Please take a look at the needinfo and figure out if we have to do anything with this at all or it should be handled by storage or infra.
What are the risks if we use InitVdsOnUp during UP state of the engine ? (on expected HE host reboots) its a bit vague and the consequences aren't clear. In this particular use case of upgrade which doesnt happen a lot , is it worth to add this functionality instead of a 5 minutes downtime ?

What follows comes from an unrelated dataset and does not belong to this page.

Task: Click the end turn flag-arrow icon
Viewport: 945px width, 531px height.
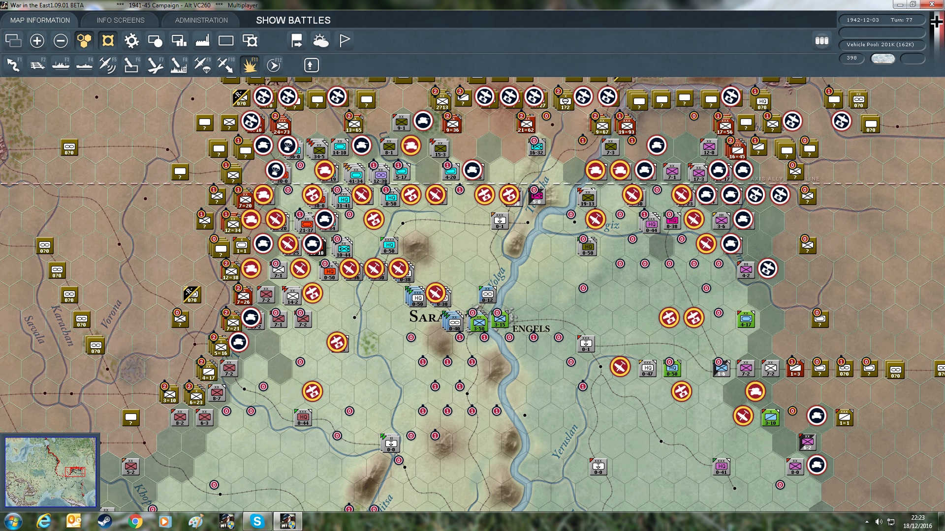Action: coord(297,41)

(In reply to Yanir from comment #18) > What are the risks if we use InitVdsOnUp during UP state of the engine ? (on > expected HE host reboots) > its a bit vague and the consequences aren't clear. > That flow is running whenever a host is being activated/recovered in order to init it. There are few nits (like avoiding from moving the HE host to NonOperational status) that we need to look at when running it for the HE host - if it'll be relevant we can look into that. If we do decide that we do want to run it, we'll have to decide how to run it and to handle those cases. > In this particular use case of upgrade which doesnt happen a lot , is it > worth to add this functionality instead of a 5 minutes downtime ? I'm not entirely sure about it - applying the fix will improve things, but I can't answer on whether the current situation is good enough to not handle it currently - it will require some work.
Moving to 4.2 as we need to cooperate with the storage team on this.
I think the use case in this bug is not very interesting. With this configuration you have no HA, so downtime is not that important. If you want any HA you should have at least 3 hosts and more than one storage domains. Can we test this flow with proper he setup? Does it still take 2-5 minutes?
In the case of 2 or more hosts, I can not see such problem.
We won't be perusing this issue any more. If someone needs it, patches are welcomed.